The recently-appointed Chief Data Officer at a regional bank looked at me as if I'd just asked him whether he still loved his wife.
But it was a typical question for me, a version of the well-worn "What's the desired outcome?" we'd all learned as junior consultants back in the day. Predictable as the question is, I'm always a little vexed when it makes C-level executives uncomfortable.
The "data is a corporate asset" aphorism has traveled to the C-suite faster than the express elevator in your headquarters building. And why not? Executives understand that data is a critical component of running their businesses more effectively, getting new customers, and driving innovation.
Many of these executives find comfort in the idea that there is an economic value to data, allowing them to apply accounting and operational principles to data that they apply to other assets oh-so-well. Yes, data has value. And yes, that value may be tangible or intangible. But before executives approve efforts to calculate that value they should ask themselves the following question:
If we embark on quantifying data's value, how will we use the result?

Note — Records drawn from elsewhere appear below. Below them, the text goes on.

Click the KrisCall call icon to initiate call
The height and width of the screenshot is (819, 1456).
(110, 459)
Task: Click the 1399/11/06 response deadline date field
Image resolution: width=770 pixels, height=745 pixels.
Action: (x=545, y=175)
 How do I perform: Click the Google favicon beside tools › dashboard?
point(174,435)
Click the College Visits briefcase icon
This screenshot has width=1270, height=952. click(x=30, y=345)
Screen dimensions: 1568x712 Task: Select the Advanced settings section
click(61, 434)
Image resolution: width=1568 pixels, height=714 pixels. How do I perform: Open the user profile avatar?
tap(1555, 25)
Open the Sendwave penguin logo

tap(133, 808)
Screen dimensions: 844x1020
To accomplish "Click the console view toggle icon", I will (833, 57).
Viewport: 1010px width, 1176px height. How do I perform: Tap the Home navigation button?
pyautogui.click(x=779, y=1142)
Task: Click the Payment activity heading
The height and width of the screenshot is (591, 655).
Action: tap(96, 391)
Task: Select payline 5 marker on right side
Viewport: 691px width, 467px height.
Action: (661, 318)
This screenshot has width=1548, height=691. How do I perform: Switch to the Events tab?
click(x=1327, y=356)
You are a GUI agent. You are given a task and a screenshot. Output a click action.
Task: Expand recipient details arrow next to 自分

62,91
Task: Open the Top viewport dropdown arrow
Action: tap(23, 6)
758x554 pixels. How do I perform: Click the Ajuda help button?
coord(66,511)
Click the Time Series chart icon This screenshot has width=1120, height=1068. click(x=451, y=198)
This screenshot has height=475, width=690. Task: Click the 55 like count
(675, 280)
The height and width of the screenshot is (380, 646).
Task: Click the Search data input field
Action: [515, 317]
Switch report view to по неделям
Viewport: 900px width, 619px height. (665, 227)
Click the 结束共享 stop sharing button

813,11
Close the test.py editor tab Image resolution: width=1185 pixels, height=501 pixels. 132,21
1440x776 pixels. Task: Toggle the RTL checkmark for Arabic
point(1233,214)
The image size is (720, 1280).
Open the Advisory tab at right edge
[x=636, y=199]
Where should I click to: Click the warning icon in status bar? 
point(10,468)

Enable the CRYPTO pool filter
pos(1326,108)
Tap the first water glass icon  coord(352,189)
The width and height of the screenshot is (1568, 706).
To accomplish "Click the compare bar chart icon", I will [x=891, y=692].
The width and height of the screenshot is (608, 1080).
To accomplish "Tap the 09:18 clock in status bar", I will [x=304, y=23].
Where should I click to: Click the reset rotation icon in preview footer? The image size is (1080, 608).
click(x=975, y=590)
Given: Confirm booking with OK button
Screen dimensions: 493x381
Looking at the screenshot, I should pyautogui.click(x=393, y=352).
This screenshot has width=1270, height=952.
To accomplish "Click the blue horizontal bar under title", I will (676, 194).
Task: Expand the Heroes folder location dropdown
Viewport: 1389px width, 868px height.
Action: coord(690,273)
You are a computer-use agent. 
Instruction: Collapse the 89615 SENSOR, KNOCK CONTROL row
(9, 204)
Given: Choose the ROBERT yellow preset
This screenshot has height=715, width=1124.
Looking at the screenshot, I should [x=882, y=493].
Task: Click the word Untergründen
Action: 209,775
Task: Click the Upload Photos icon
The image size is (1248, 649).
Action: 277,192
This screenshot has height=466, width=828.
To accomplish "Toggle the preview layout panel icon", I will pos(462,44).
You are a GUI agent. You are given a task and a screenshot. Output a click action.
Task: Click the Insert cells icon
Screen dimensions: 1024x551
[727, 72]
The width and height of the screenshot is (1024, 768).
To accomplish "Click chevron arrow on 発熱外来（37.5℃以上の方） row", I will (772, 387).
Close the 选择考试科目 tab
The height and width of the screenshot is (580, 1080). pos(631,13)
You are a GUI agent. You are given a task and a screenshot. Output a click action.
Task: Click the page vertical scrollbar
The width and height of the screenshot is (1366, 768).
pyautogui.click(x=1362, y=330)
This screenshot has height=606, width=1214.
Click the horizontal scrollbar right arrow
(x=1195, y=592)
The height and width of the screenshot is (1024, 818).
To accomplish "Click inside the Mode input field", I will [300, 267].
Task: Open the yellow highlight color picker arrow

My "...and then what?" question to the CDO was a variation of this. I was really asking him how he and his team would apply the results of a data valuation exercise. Because quantifying data can be a Trojan horse for other often more basic questions, including:
- What data do we have? Often data quantification is a euphemism for conducting a basic data inventory of what data exists, what state it's in, where it originates, and how it's managed. By couching all this as "data valuation," companies add complexity, and often months or even years of additional work that will never pay off.
- How do we prioritize the data? Many companies understand that they need to invest in data, just like they invest in other assets. Trouble is, they don't know where to begin. Assuming that data should be prioritized based on its monetary value is risky. It's also subjective, inviting political debates between departments, a frequent outcome of which is all parties agreeing to disagree and retreating back to their silos.
- How do we convince executives that our data is important and requires investment? This is often the struggle of smart people who spend their time finding, accessing, reconciling, correcting, provisioning, and validating data. They often rely on their own internal relationships and manual processes to turn raw data into consumable information. They might not have the organizational authority to convince executives of the importance of data. Thus they feel that promising a financial valuation of data will pique executives' interest.
- How can we become a digital business if we don't get our arms around our data? It's true that mobile devices, sensors, engines, and smart appliances generate data as well as consume it. But linking the monetary value of existing data and new data emitted from digital devices won't necessarily make you more digital-ready. In fact, it could slow you down.
- How do we come to consensus about where to start? Some companies that launch a data valuation effort often use it as a pretext for getting people across organizations to agree on an action plan, or to simply make them more data-aware.